A Framework Desktop exposes 96GB of RAM for inference and costs a few thou USD.

michaelanckaert · 2025-09-24T10:36:01 1758710161

You need memory on the GPU, not in the system itself (unless you have unified memory such as the M-architecture). So we're talking about cards like the H200 that have 141GB of memory and cost between 25 to 40k.

Borealid · 2025-09-24T10:45:14 1758710714

Did you casually glance at how the hardware in the Framework Desktop (Strix Halo) works before commenting?

michaelanckaert · 2025-09-24T11:15:03 1758712503

I didn't glace at it, I read it :-) The architecture is a 'unified memory bus', so yes the GPU has access to that memory.

My comment was a bit unfortunate as it implied I didn't agree with yours, sorry for that. I simply want to clarify that there's a difference between 'GPU memory' and 'system memory'.

The Frame.work desktop is a nice deal.
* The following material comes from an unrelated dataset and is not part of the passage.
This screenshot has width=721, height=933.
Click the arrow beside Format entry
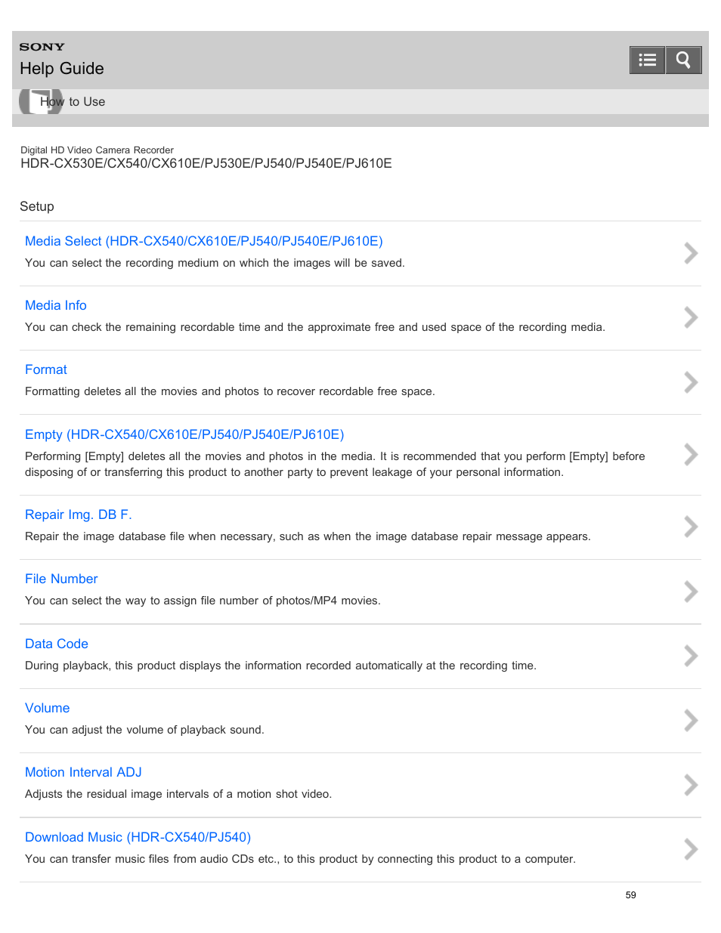(690, 382)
I wouldn't buy the Ryzen AI+ myself, from what I read it maxes out at about 60 tokens / sec which is low for my use cases.

ramon156 · 2025-09-24T11:23:13 1758712993

These don't run 200B models at all, results show it can run 13B at best. 70B is ~3 tk / s according to someone on Reddit.
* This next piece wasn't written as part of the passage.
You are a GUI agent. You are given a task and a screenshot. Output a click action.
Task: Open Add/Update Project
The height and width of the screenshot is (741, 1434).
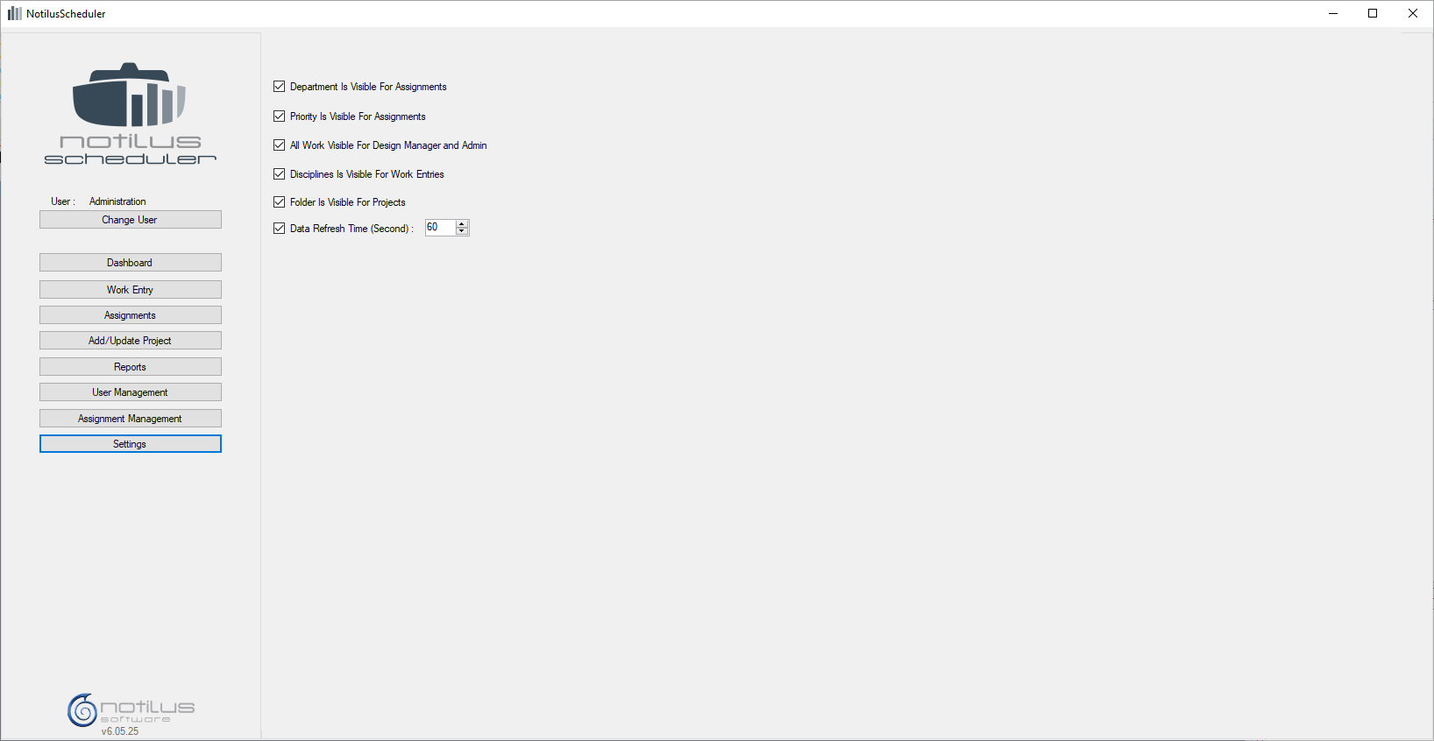[x=130, y=341]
Borealid · 2025-09-24T12:16:12 1758716172

I don't know where you've got those numbers, but they're wrong.

https://www.reddit.com/r/LocalLLaMA/comments/1n79udw/inferen... seems comparable to the Framework Desktop and reputable - they didn't just quote a number, they showed benchmark output.

I get far more than 3 t/s for a 70B model on normal non-unified RAM, so that's completely unfeasible performance for a unified memory architecture like Halo.
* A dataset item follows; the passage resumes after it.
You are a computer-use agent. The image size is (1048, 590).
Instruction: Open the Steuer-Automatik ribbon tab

mhast · 2025-09-25T05:38:16 1758778696

It depends on the model.

It's typically ok for MoE models but if you try to run something non-MoE the speed will plummet. In that same thread there are people getting 50 tok/s on MoE models and 5 on non MoE. (https://www.reddit.com/r/LocalLLaMA/comments/1n79udw/comment...)

And while it has unified memory the memory is quite slow. 250GB/s compared to 500+ for M4 Max or 1800 GB/s for a 5090. So it's fast for a CPU, but pretty slow for a GPU.

(That said, there are not a lot of cheap options for running large models locally. They all have significant compromises.)